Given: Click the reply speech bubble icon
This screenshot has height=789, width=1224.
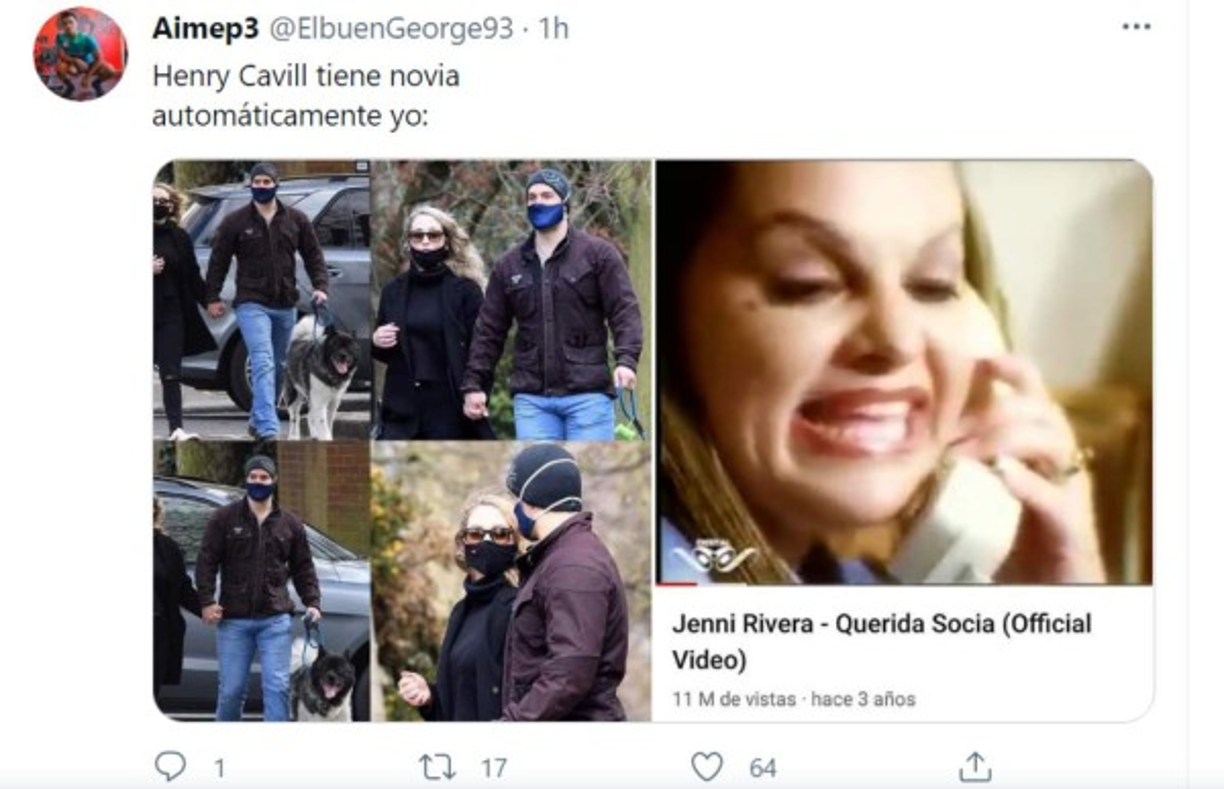Looking at the screenshot, I should (x=171, y=767).
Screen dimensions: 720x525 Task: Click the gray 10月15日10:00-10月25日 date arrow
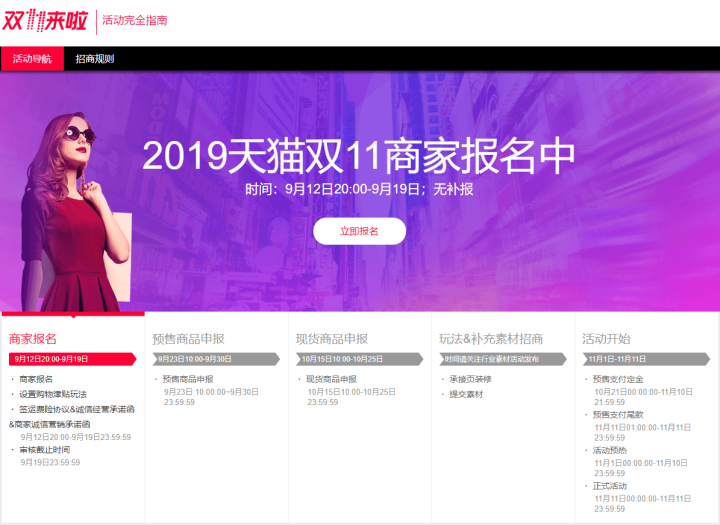click(359, 359)
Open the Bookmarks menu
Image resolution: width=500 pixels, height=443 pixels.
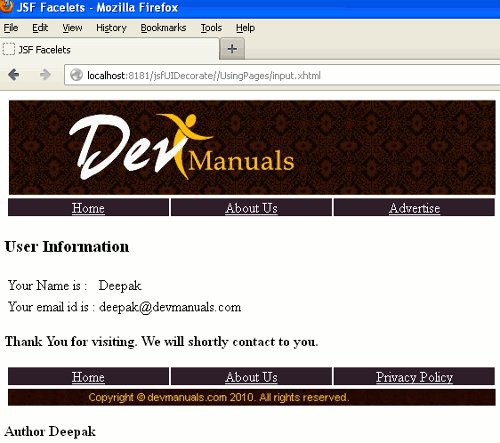(x=163, y=28)
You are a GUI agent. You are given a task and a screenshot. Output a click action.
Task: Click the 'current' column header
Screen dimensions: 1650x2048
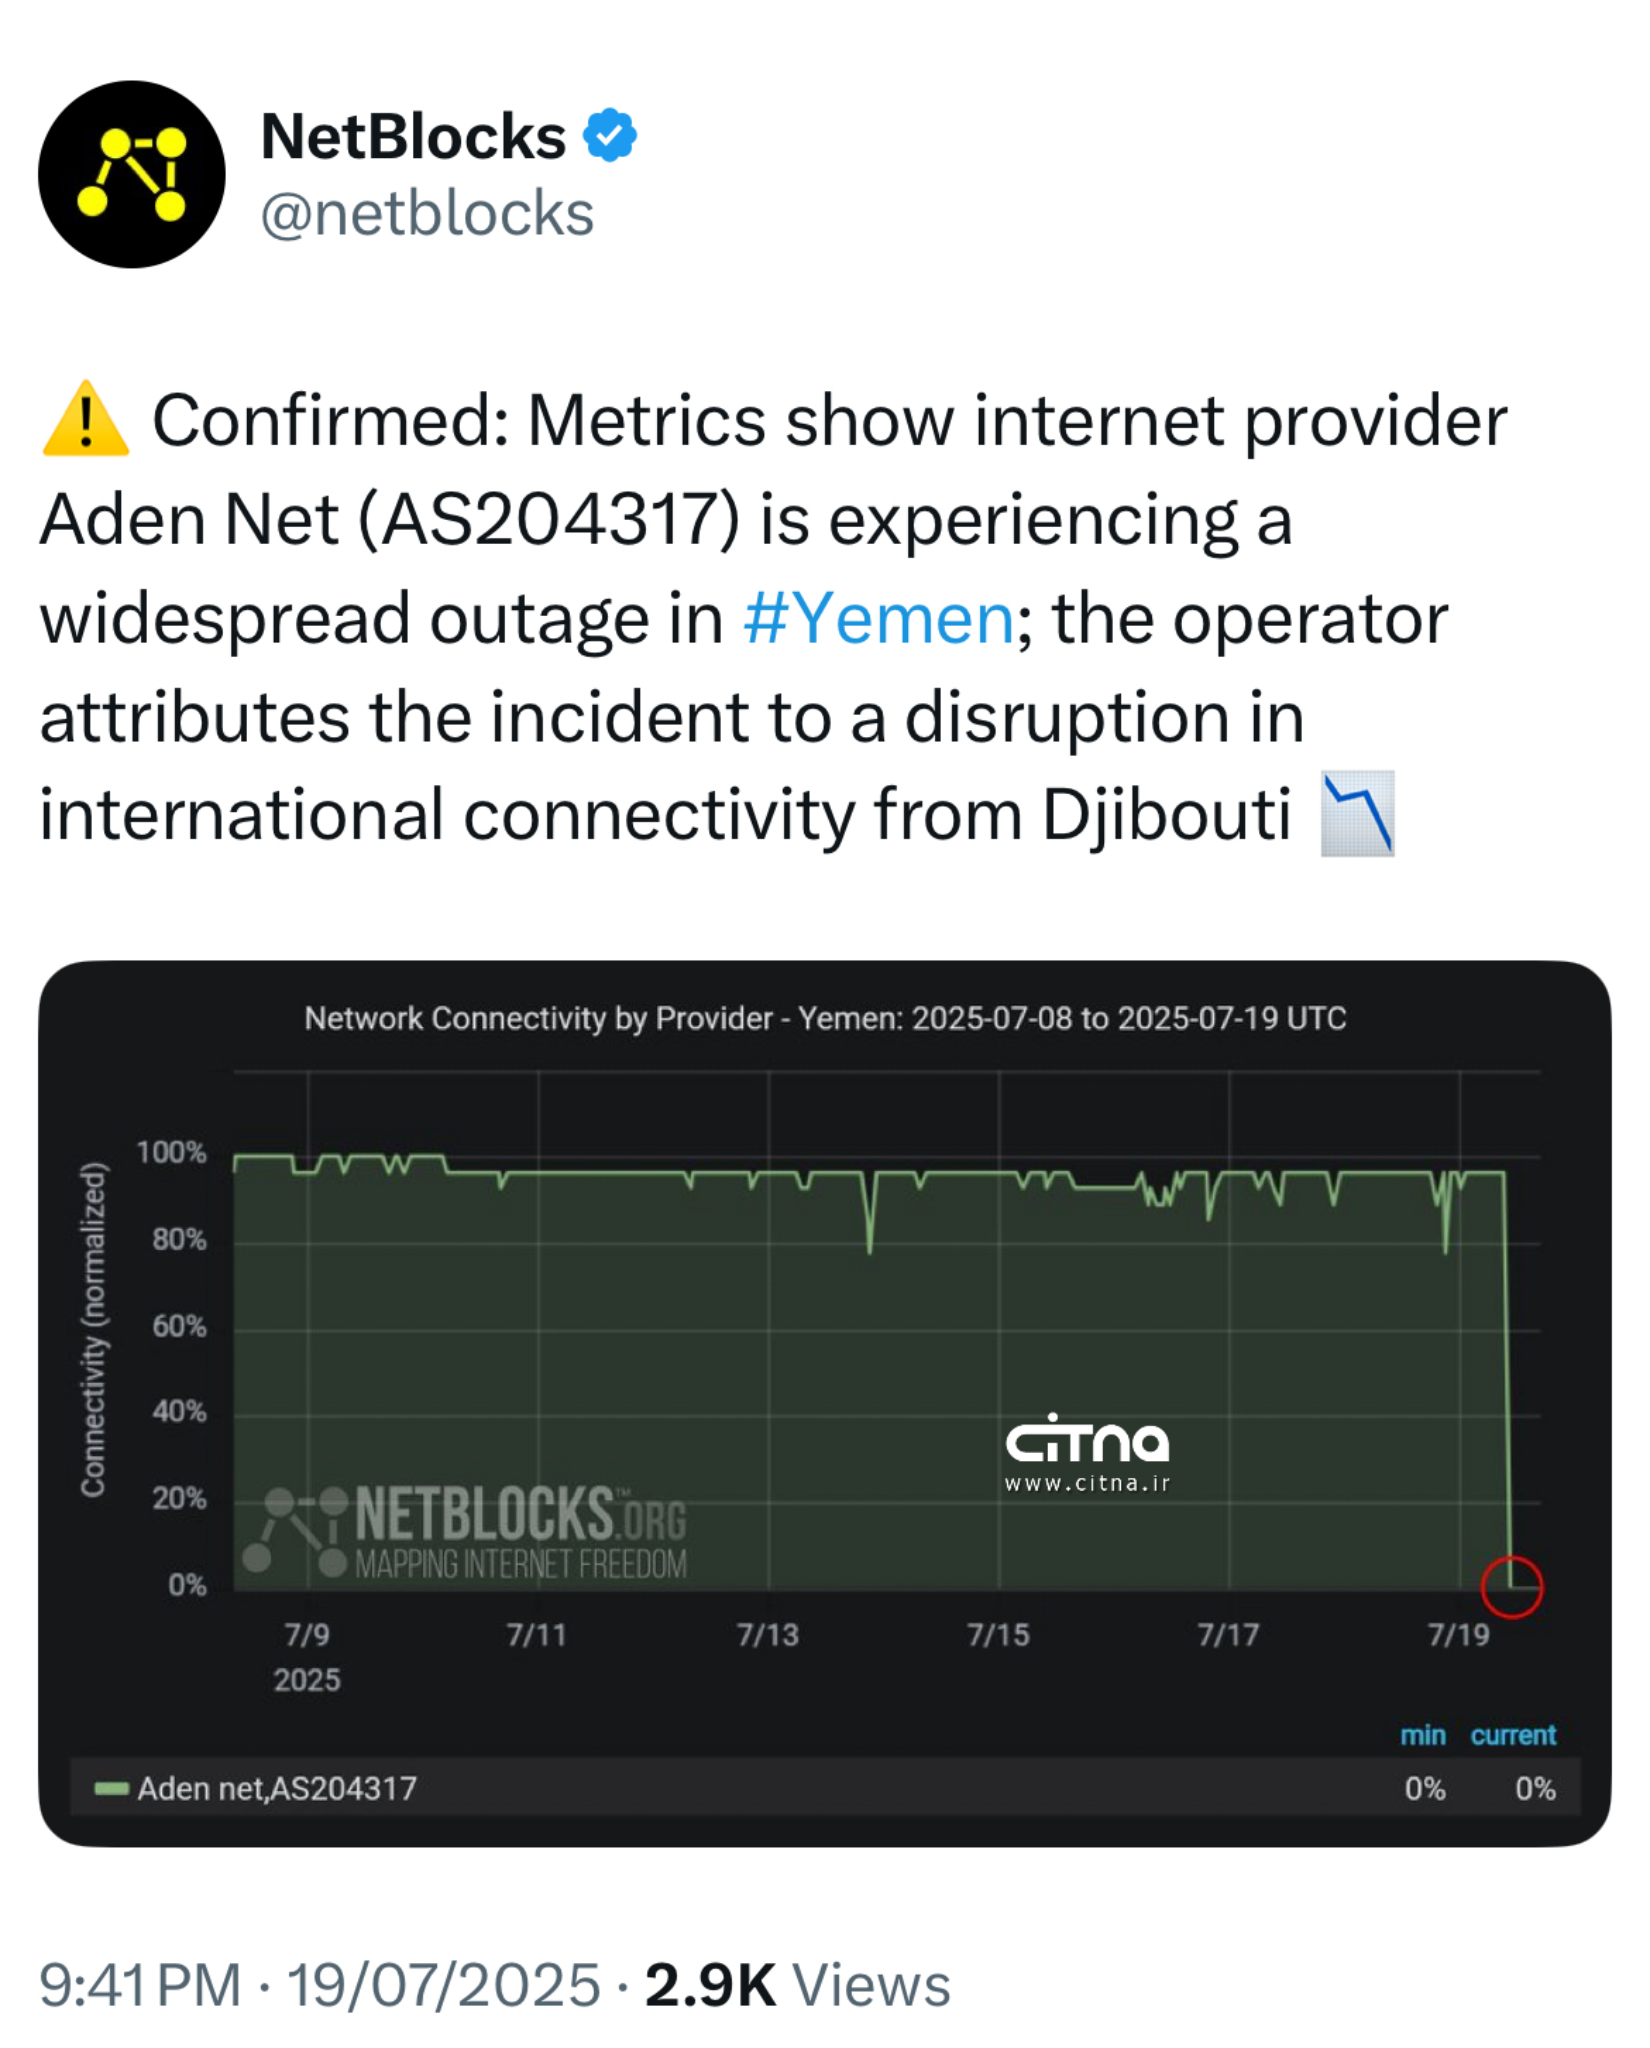[x=1512, y=1735]

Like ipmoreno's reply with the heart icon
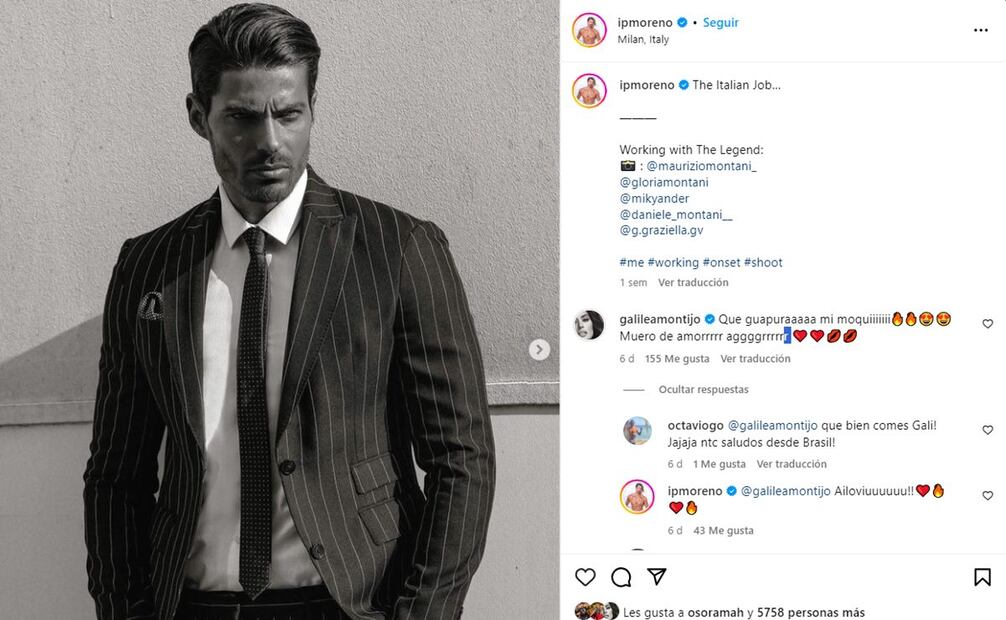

■ ■ ■ ■

Exercise requirements:
Write out exactly the lines from the one that contains "Open the Bookmarks menu" through the last line of the data above, both included. Leave every picture out.

Result of the task:
Open the Bookmarks menu
Image resolution: width=500 pixels, height=443 pixels.
(x=163, y=28)
You are a GUI agent. You are given a task and a screenshot. Output a click action.
Task: Click the 'current' column header
Screen dimensions: 1650x2048
[x=1512, y=1735]

Like ipmoreno's reply with the heart icon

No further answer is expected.